Different expectations between chat and voice

Chatbots and voice agents are both conversational agents. The logic behind each type of conversation (spoken or typed) is similar. However, people behave differently and have different expectations when using each of them.

In our experiment, participants expected a richer experience from the chatbot. Instead of merely getting an answer, they wanted the chatbot to take advantage of the visual real estate and give more information. This could be, for example, links to where the answer is on the website.

“I would be more interested to get something like a top-notch answer (…) If I want to use a chatbot, I guess I would be more interested to see a layer, where you have also [sic] links that take you also [sic] to the website if you need to have more information…” - participant

On the other hand, people seemed to expect the voice agent to help them take the next step. They wanted it to do more than just give the phone number. They expected it to either offer to call the number for them, or send the info by email or text message.

Convincing users to use the chatbot

During Part I of our testing, participants were free to try to find an answer using any part of the prototyped website. Not a single participant clicked on the button to use the chatbot. Not one.

During Part II we asked them if they had seen the button at all, and if yes, why they had chosen not to use it.

Most participants said they didn’t use it because they didn’t think it would work well. When they tried it and saw that it did help them get an answer, most participants said they would use it again.

“Now that I have this positive experience, I probably would (use it) (…) I think sometimes it’s getting people used to having that experience – you don’t have that there now, so what are you going to do to convert people to use that chatbot?” - participant

The context in which people can access the chabot and the design used has an impact on this reluctance to use it. When designing a page that has a chatbot on it, test different designs with users.
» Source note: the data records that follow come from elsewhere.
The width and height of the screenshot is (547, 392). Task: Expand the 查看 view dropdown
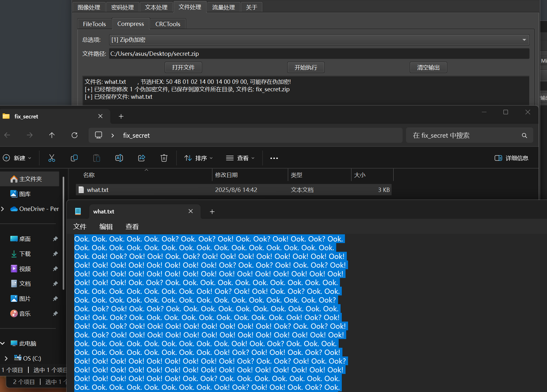[x=240, y=158]
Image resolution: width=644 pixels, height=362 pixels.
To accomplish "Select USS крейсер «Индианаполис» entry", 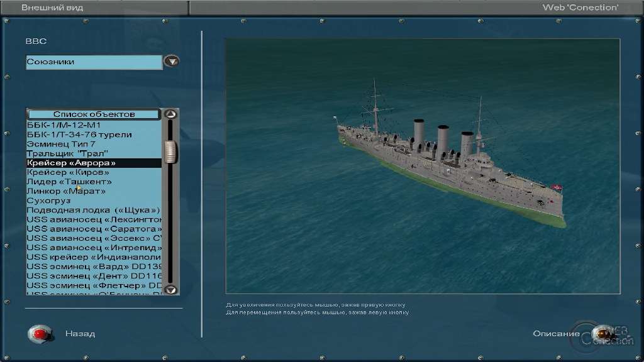I will pos(94,257).
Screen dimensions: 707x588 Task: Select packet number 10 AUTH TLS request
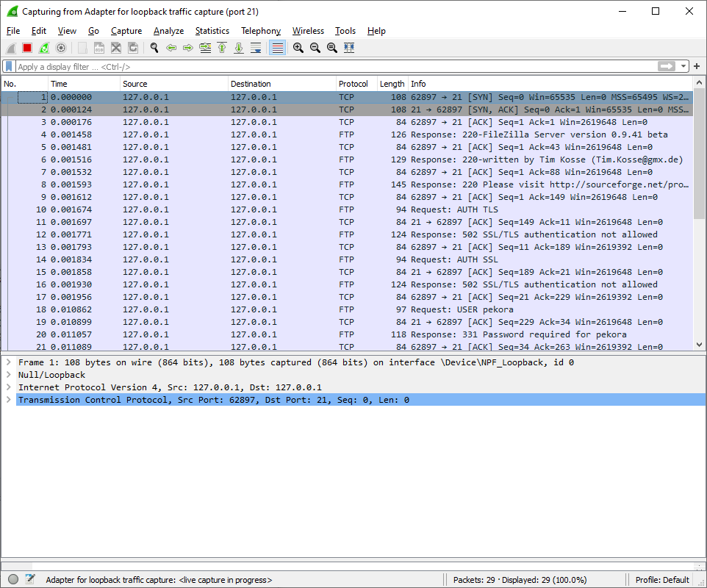click(220, 209)
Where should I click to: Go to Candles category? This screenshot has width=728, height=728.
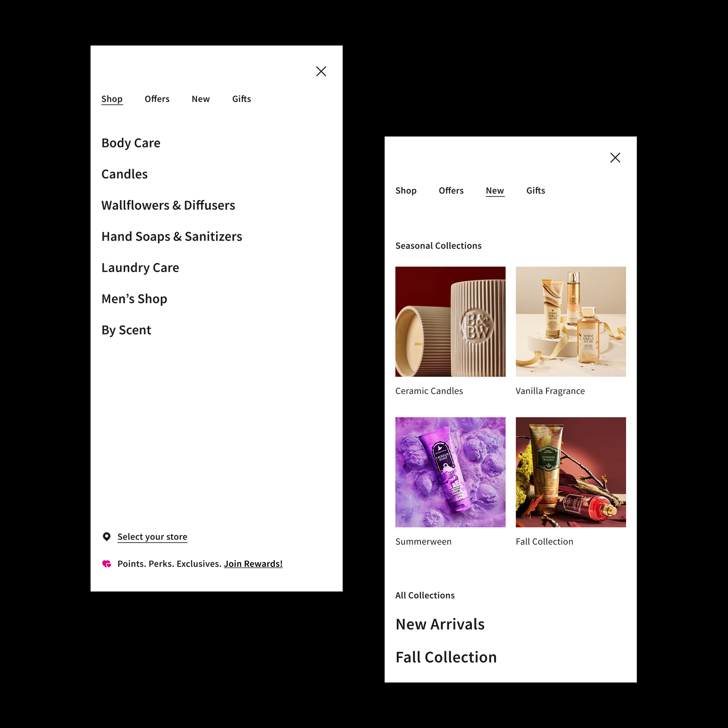pos(125,174)
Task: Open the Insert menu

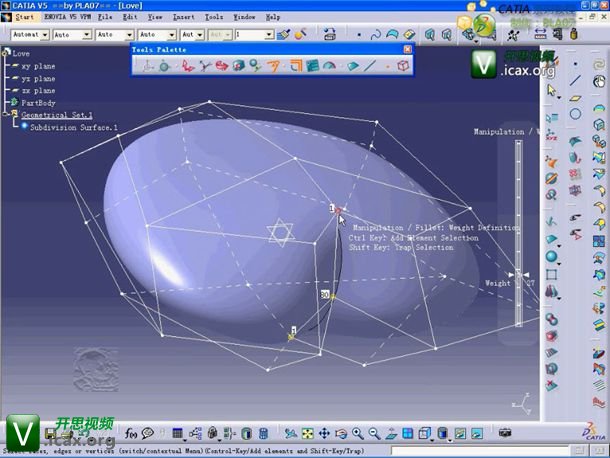Action: pos(184,17)
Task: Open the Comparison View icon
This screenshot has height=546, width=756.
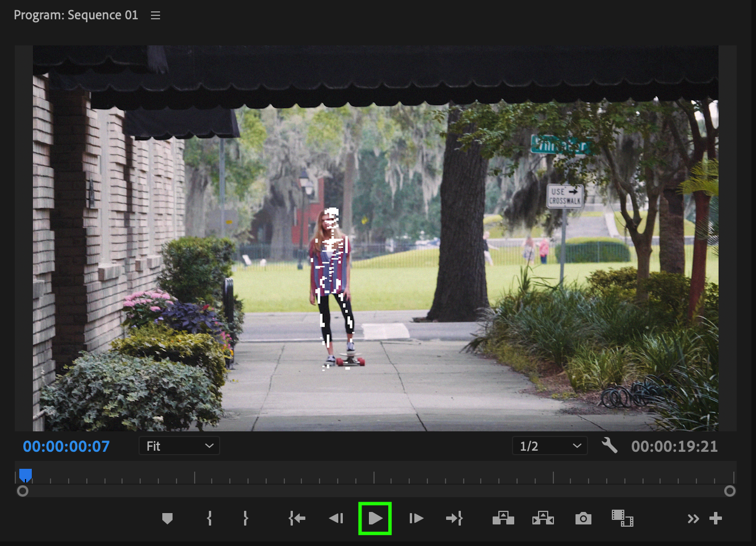Action: click(x=622, y=518)
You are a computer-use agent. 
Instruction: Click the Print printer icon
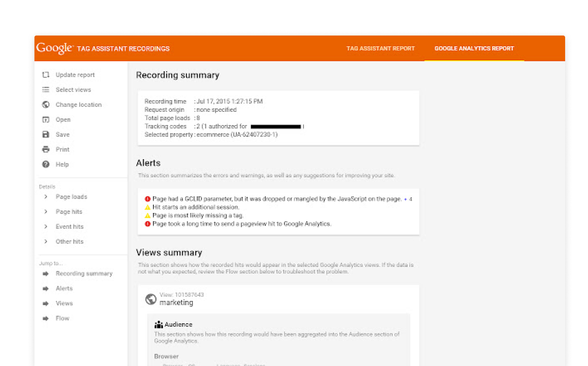(x=46, y=149)
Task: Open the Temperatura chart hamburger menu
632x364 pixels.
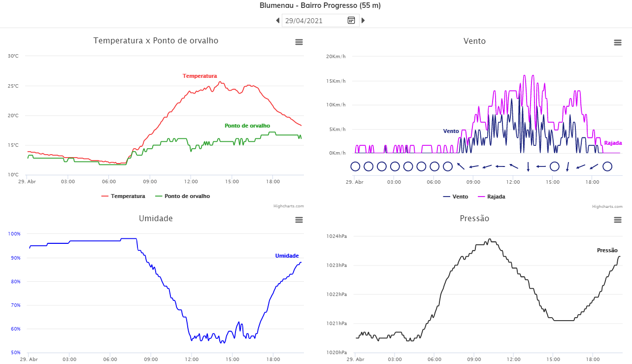Action: click(x=299, y=42)
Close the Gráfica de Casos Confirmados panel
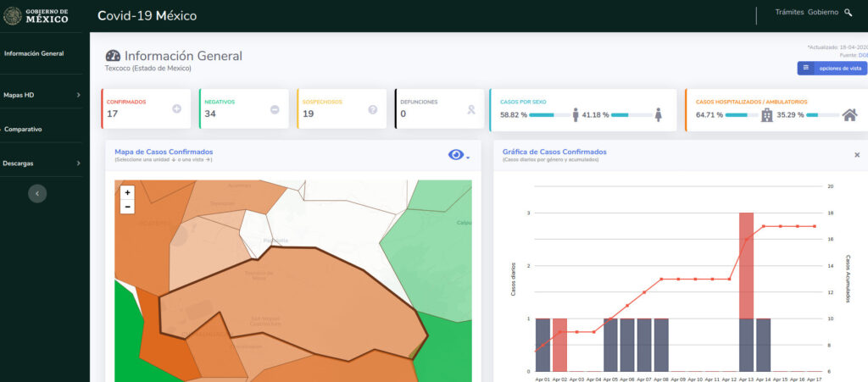868x382 pixels. [x=856, y=155]
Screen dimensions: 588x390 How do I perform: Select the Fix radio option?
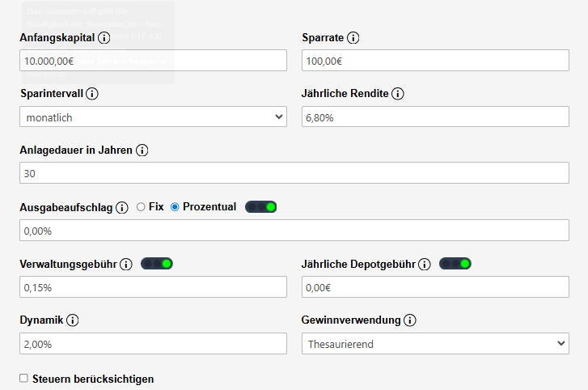[141, 207]
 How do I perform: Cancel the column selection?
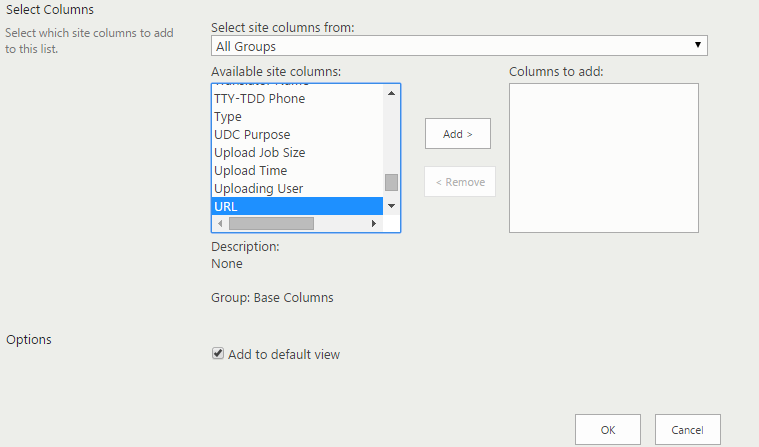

In a follow-up experiment, we linked to the chatbot from the green “Find a phone number” button. This seemed to encourage people to use it, and it helped set the proper expectation, by clarifying exactly what the chatbot could do: find a phone number.

Wizard vs conversational agents: the task matters

Whether wizards or conversational agents work best depends on the specifics of the task. While the overall results favored the wizard, some tasks performed better with conversational agents.
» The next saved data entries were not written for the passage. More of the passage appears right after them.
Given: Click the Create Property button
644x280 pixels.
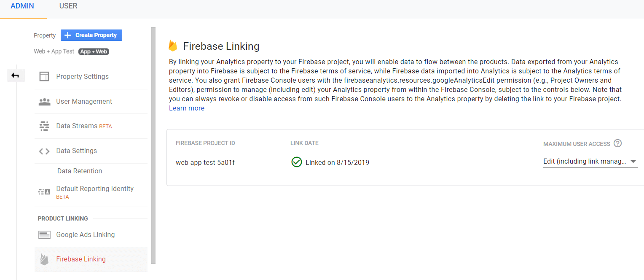Looking at the screenshot, I should tap(91, 35).
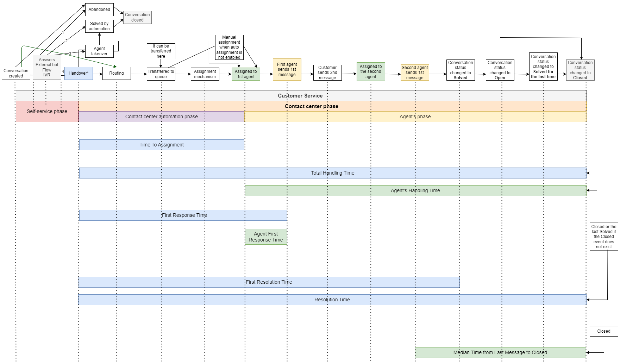
Task: Select the Assignment mechanism box
Action: coord(205,74)
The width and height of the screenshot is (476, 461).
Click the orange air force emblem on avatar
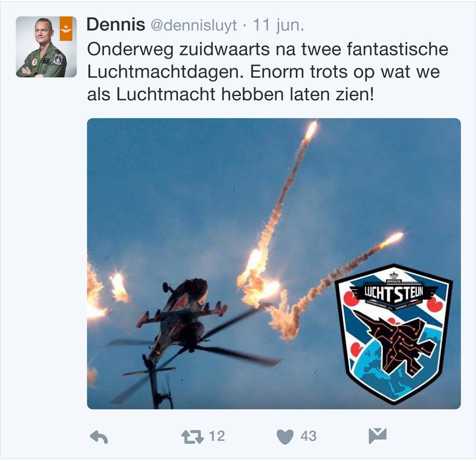point(66,29)
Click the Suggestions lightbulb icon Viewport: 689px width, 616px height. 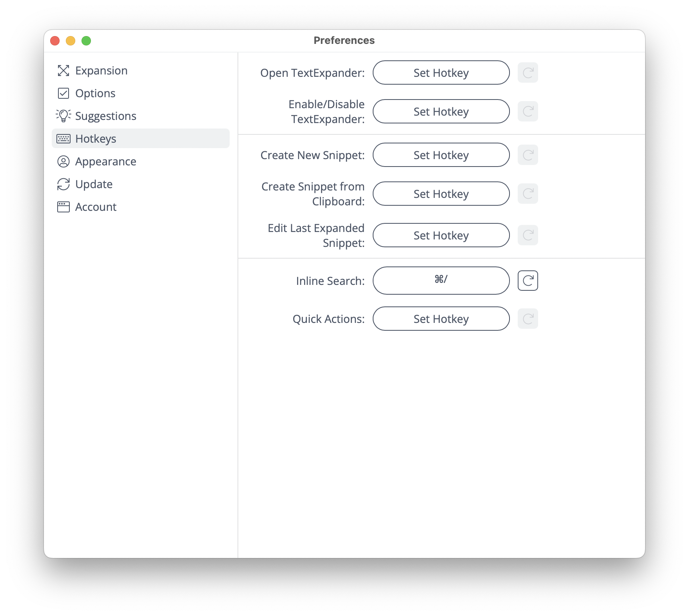[x=63, y=116]
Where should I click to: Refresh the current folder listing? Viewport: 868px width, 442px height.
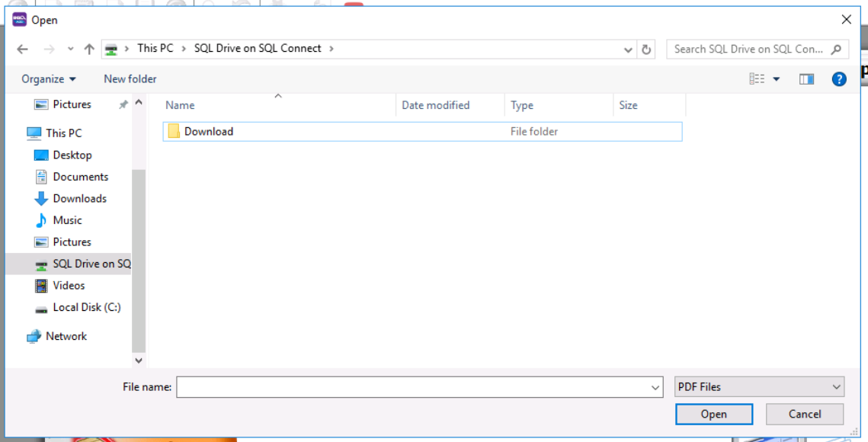click(x=646, y=49)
Failing with the wizard, succeeding with voice

One of our tasks asked participants to find the number they should call if they needed to get an official proof of income. The task had some failures in the wizard, but it was almost 100% successful with the conversational agent. Several factors were at play:

it’s easy to frame a question about official proof of income in your own words because it’s very specific
the task was quite distinct from the other tasks that the agent could perform, making the intent matching easier
there was only 1 answer to this question
there wasn’t an intuitive way to group this with other contact tasks in the wizard

Using the agent to find proof of income

Screen shows this text:

“Participant 19. Fails to find the number to request a proof of income from the wizard.”

Participant clicks on a big green button labelled “Find a phone number”
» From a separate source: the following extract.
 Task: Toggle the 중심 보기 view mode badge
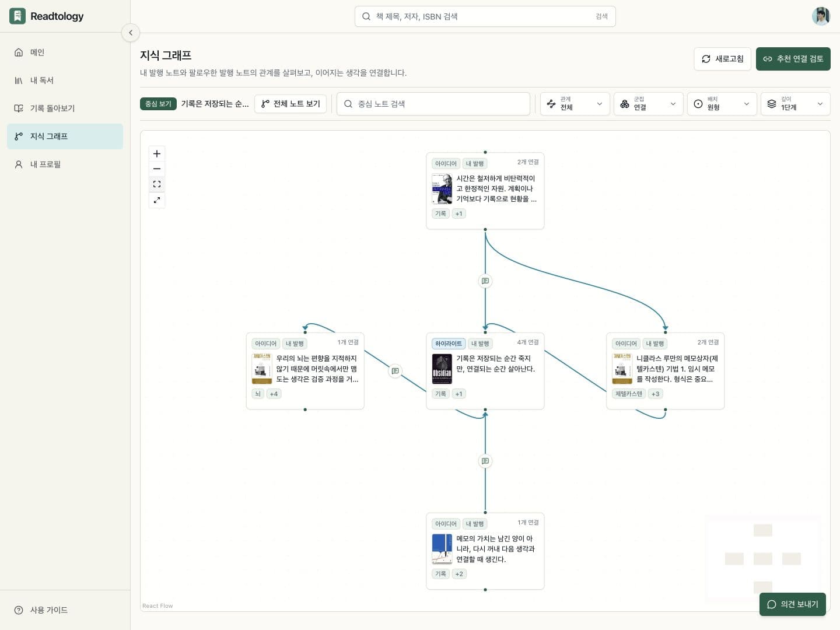158,104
The first question is “What do you want to call about?”

The options are:

Personal taxes and benefits
Business and self-employed
Charity
Trusts and estates.

The participant selects “Personal taxes and benefits”

The 2nd question is:

“What do you want to call about?”

The options are:

Issues with signing in to My Account
Change personal information, like your address, your name or your direct deposit/bank information
Get a copy of your notice of assessment
Get an official proof of income (option C printout)
Information about your refund
Information about benefits
Make a payment arrangement
Fix a misallocated payment
Report a scam phone call
Use the automated line to get other answers
Other information

The participant scrolls down.

The participant clicks on “Contact the Canada Revenue Agency”, and gets back to the main Contact CRA page.

Screen shows this text:

“Participant doesn't seem to see the options in the list, and leaves the wizard by clicking on the link to the main contact page.”

Screen shows this text:

“Participant 8. Succeeds in finding the number to request a proof of income with voice.”

Agent:

“I can help you find the right CRA number to call. What kind of problem do you need to call about?”

Participant:

“Proof of income”

Agent:

“To get an official proof of income, sign in to My Account, or call our automated line, available 24/7...”

Screen shows this text:

“Using their voice, the participant simply has to say what they want to call about, and get the answer immediately.”

Succeeding with the wizard, failing with chat

On the other hand, some tasks performed better on the wizard. For example, all participants who tried to find the phone number to make a payment arrangement using the wizard succeeded. But more than half of those who tried to do it with the conversational agents failed.

Tasks that did not perform well with conversational agents had these characteristics:

difficult to frame the issue in your own words
easy to group with other issues in a wizard
participants weren’t familiar with all the elements involved (like the fact that there are different phone numbers depending on the type of debt)
the same issue requires a different answer, depending on certain variables

Using the agent to make a payment arrangement

Screen shows this text:

“Participant 8. Succeeds to find the number to make a payment arrangement for a corporate income tax debt using the wizard”.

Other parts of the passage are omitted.